The current implementation of the FParse::Value() function only considers a parameter value to be quoted if the opening quote appears immediately after the equals sign (login required.) If a quote character does not appear in this exact position, the parameter value is treated as an unquoted string that does not contain any whitespace, and so after skipping any initial whitespace the parser will then halt immediately when it next encounters an instance of a whitespace character. This means that if the opening quote appears at the start of the entire argument (i.e. "-ExecCmds=COMMANDS" instead of -ExecCmds="COMMANDS"), the argument value will end up being truncated.

The fact that this behaviour contradicts standard argument parsing conventions is not a problem in and of itself, since the FParse class is designed to handle generic data processing tasks and this is simply the format that it is designed to consume. Command-line argument handling is merely a layer built on top of this functionality and can simply transform the strings it passes to the underlying parser into the expected format.
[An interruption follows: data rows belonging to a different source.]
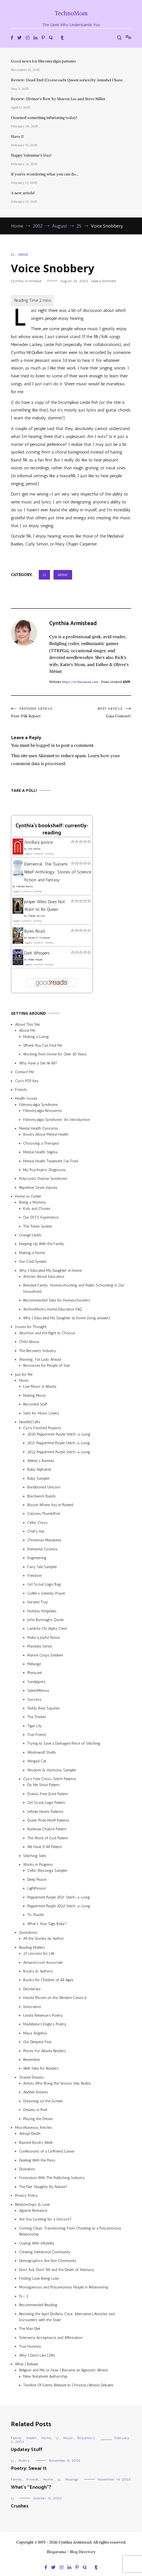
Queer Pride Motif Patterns (48, 1820)
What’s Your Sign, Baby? (47, 1923)
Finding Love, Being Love (39, 2278)
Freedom (34, 1575)
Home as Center (28, 1196)
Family (16, 2438)
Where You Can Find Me (42, 1045)
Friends (21, 1089)
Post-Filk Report (41, 712)
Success (34, 1699)
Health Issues (26, 1098)
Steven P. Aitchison (39, 937)
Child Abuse (29, 1341)
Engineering (36, 1558)
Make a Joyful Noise (43, 1637)
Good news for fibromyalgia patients (43, 61)
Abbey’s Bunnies (40, 1460)
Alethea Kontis (24, 886)
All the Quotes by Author (43, 1938)
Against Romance (33, 2210)
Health (31, 2438)
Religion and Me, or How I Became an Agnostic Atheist (63, 2370)
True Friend (36, 1734)
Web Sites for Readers (41, 2068)
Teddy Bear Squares (43, 1708)
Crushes (19, 2506)
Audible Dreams (35, 2092)
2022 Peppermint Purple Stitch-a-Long (58, 1452)
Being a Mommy (32, 1202)
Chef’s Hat (35, 1531)
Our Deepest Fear (37, 2042)
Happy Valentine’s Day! (31, 155)
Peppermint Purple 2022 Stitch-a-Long (58, 1906)
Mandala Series (39, 1646)
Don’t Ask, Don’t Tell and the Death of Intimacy (56, 2269)
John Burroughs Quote (45, 1619)
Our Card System (32, 1261)
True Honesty (30, 2346)
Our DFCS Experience (40, 1217)
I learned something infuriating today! (44, 117)
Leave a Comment (103, 281)
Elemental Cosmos (42, 1549)
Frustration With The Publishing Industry (52, 2177)
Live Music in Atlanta (39, 1386)
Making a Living (36, 1036)
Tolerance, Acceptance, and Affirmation (50, 2337)
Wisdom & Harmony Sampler (51, 1770)
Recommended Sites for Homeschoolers (56, 1300)
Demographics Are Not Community (47, 2260)
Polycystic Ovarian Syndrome (43, 1178)
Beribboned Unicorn (43, 1487)
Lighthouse (36, 1888)
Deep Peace (36, 1879)
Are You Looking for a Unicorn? (45, 2219)
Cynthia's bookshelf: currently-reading (52, 829)
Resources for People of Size (46, 1365)
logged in (45, 745)
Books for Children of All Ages (48, 1980)
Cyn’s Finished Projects (42, 1428)
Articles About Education (43, 1276)
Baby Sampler (38, 1478)
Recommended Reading (38, 2305)
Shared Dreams (31, 2077)
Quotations (28, 1932)
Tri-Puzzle (35, 1914)
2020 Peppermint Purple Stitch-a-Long (58, 1434)
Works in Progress (38, 1864)
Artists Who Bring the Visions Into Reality (57, 2083)
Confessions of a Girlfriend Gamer (47, 2151)
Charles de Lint (36, 916)
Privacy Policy (26, 2195)
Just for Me (23, 1374)
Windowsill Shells (41, 1752)
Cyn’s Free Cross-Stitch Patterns (49, 1779)
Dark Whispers (37, 953)
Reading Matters (32, 1947)
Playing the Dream (38, 2119)
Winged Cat (36, 1761)
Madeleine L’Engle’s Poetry (44, 2024)
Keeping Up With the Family (41, 1243)
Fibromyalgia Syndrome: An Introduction (56, 1119)
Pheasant (34, 1672)
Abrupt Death (29, 2133)
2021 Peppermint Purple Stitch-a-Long (58, 1443)
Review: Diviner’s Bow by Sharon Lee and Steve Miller (58, 98)
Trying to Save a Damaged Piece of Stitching (63, 1743)
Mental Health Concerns (38, 1128)
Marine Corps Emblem (45, 1655)
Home (46, 2438)
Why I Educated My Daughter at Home (50, 1270)
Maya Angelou (35, 2033)
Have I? (17, 136)
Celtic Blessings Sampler (47, 1870)
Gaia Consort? (101, 712)
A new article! (23, 192)
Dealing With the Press (37, 2160)
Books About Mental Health (46, 1134)
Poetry (24, 2460)
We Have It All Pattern (44, 1846)
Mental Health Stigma (40, 1152)
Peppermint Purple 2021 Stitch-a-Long (58, 1897)
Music (23, 254)
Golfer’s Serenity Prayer (46, 1593)
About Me (27, 1030)
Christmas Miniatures (44, 1540)
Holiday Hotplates (42, 1611)
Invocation (32, 2006)
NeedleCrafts (29, 1422)
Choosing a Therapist (41, 1143)
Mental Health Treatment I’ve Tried (50, 1161)
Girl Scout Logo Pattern (46, 1802)
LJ (12, 254)
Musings (72, 2479)
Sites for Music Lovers (41, 1413)
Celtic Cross (37, 1522)
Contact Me (24, 1072)
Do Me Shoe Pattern (43, 1785)
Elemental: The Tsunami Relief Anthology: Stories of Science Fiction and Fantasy (57, 871)
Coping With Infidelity (37, 2243)
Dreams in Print (35, 2110)
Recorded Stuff (35, 1404)
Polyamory (86, 2438)
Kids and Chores (37, 1208)
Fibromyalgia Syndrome (38, 1104)
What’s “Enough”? (31, 2487)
The problem is that this format conversion is not currently performed under Windows.

The Unreal Engine entry points for both macOS (login required) and Linux (login required) reconstruct the command-line invocation string from the values of the argv array, injecting quotes in the relevant locations to ensure the generated strings adhere to the requirements of the FParse class. However, the entry point for Windows (login required) simply retrieves the raw command-line invocation string using the GetCommandLine() function and leaves it unmodified, completely bypassing the standard Windows argument parsing rules and leaving all quote characters in the exact positions where they appeared in the original invocation.

The end result of this is that command-line parsing under macOS and Linux behaves in exactly the way that users have come to expect, whereas seemingly correct invocations will result in truncated argument values and incorrect behaviour under Windows.

Solution

The solution is for the Windows entry point to simply perform the same transformations that are performed under macOS and Linux. The raw invocation string can be passed to the CommandLineToArgvW() function to retrieve the argc and argv values, which can then be used to build a string suitable for consumption by the FParse class. This brings the command-line behaviour under Windows into line with both the other operating systems and standard argument parsing conventions. I submitted pull request #4812 (login required) which implements this fix, and the patch was subsequently merged in Unreal Engine 4.21.0.

Developers creating tools or Continuous Integration (CI) pipelines that invoke version 4.20.3 or older of the Editor from the command-line will need to ensure that quotes are placed in precisely the right location in order to ensure correct functionality across all operating systems.